Consumers will experience their first interest rate rise in nearly four years after Reserve Bank Governor Tito Mboweni took steps yesterday to cool South Africa's recent "buying spree" with a 0.5% increase in the official repo rate, to 7.5%.

The move, described as "disappointing" by Prof Bonke Dumisa, Chief Executive Officer of the Durban Chamber of Commerce, and "pre-emptive" by economist Johan Els, will push up the cost of borrowing and of doing business.

The announcement, which was immediately followed by several commercial banks pushing their prime lending rates up from 10.5 to 11%, will cost a householder with a R500 000 bond (over 20 years) an extra R169 a month (to a total of R5 161 a month) and a R1 million bondholder an extra R338 a month (to a total of R10 322).

But a house is not the only item on which borrowers will be paying more. Someone with a R200 000 car loan, repayable within 60 months, will pay R4 348 a month, or R49 more.


The surprise announcement - only three of 19 economists polled by Reuters last week had forecast a rate hike - prompted sharp falls in share prices and government bonds. On the stock market the Top-40 index of blue-chip stocks dived 6.88% to 16 597.80 points, its lowest level since March 8 and its biggest one-day fall since April 2000, according to Reuters data.

Mboweni warned that the inflation outlook had worsened markedly and predicted that the benchmark CPIX gauge would breach the upper end of its target range next year.

In Durban Dumisa said it was disappointing that the SA Reserve Bank had increased rates at this stage, rather than hanging on for another three to six months.

This would affect business - it would fuel inflationary expectations and filter through to higher bus fares and other prices during the next few months.

Despite statements that this was not necessarily the beginning of a new cycle, Dumisa said the Reserve Bank would probably have to make further rate hike decisions in the months ahead. He would not be surprised if, after the next meeting of its monetary committee in a few months, the bank were to announce a further 1% rise in rates. These cost-push inflation adjustments would result in pressure on the 3%-6% inflation target.

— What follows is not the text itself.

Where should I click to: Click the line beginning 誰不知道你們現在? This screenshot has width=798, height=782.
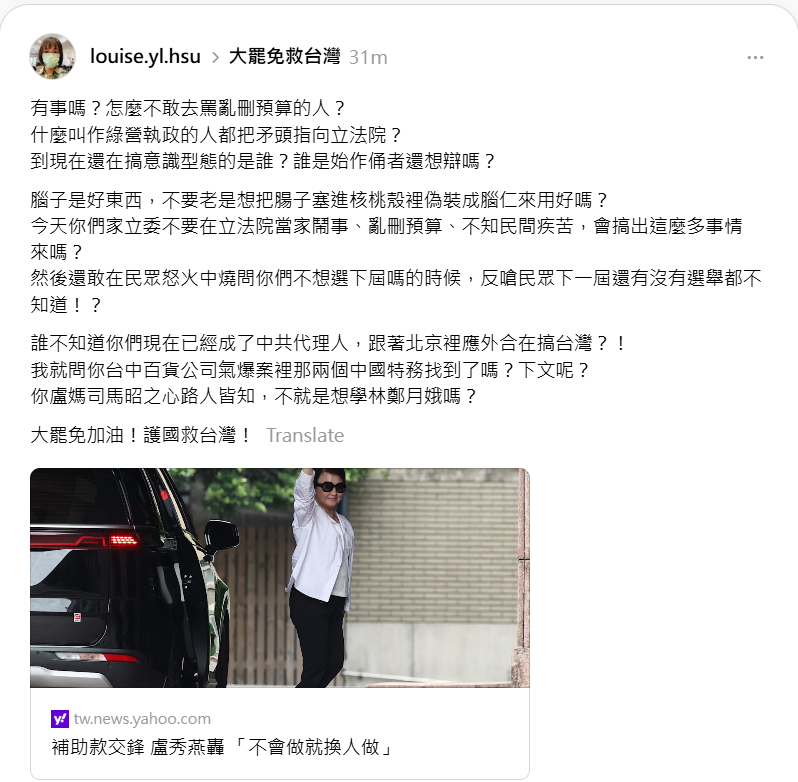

He said the increase would also put pressure on those who had bought homes with large bonds necessitated by the escalation in property prices.

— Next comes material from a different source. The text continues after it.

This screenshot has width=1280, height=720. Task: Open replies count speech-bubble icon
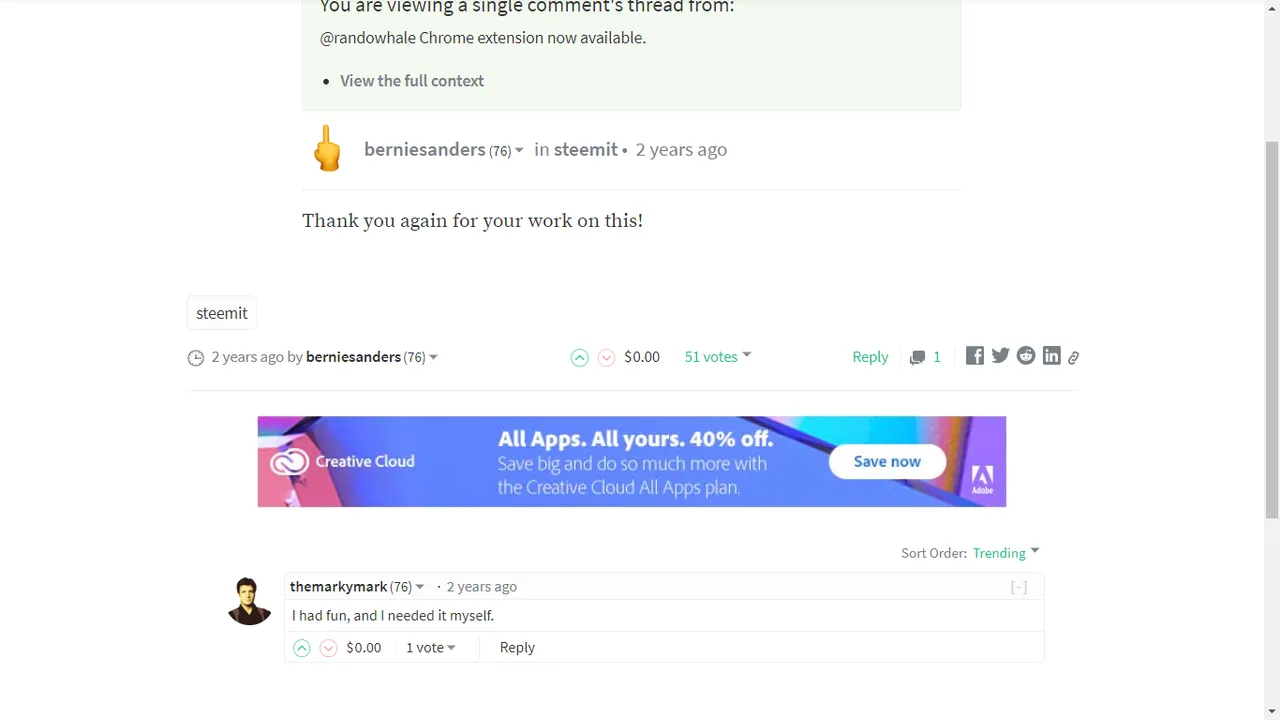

"An increase of R300 a month may not sound a lot, but it could have a significant impact on a tightly balanced budget. It will also translate into millions of rands in extra costs for large businesses."

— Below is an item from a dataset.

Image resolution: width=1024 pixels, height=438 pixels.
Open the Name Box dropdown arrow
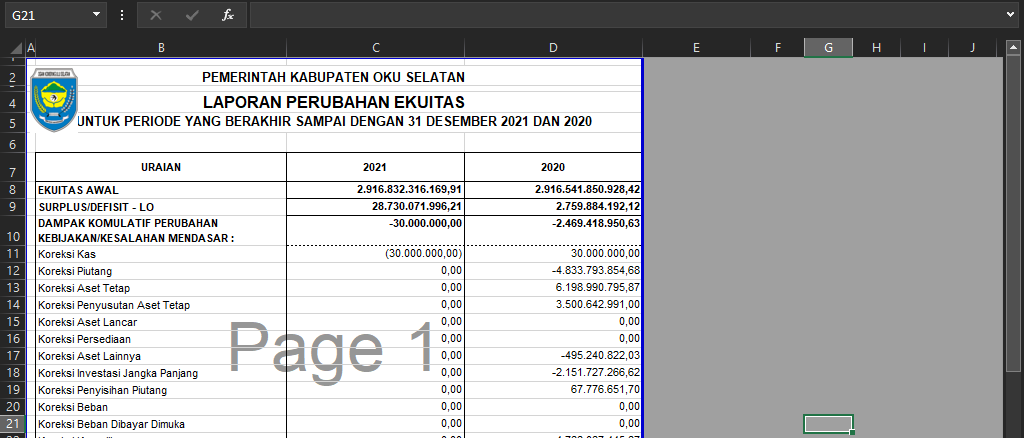pos(96,15)
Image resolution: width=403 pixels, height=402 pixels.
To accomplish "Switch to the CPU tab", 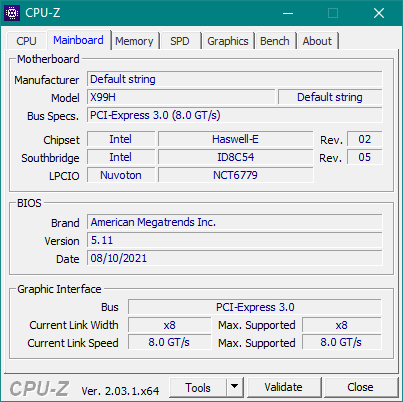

Keith Wakefield, Durban-based Chief Executive Officer of Wakefields Estate Agents, said the rise had not come as a big surprise. "I think the market has already discounted the increase. This can be seen in the declining increase in house prices over the past months."

He said Mboweni needed to be complimented on his management of the interest rates.

"When he felt interest rates needed to be lowered he did so cautiously and likewise any further movement in interest rates will be conservative.

"This rise of half a percent will take a little bit of steam out of the economy, which is good and was needed as it was expanding a little too fast."

Johan Els, of Old Mutual Asset Managers, said the increase was the first since September 2002, when the rate was raised from 12.5 to 13.5%. Since then, there had been seven cuts to a 25-year low of 7%. By historic standards, the level of interest rates is still modest and Christo Luüs, of Absa, felt the increase would not affect consumers significantly.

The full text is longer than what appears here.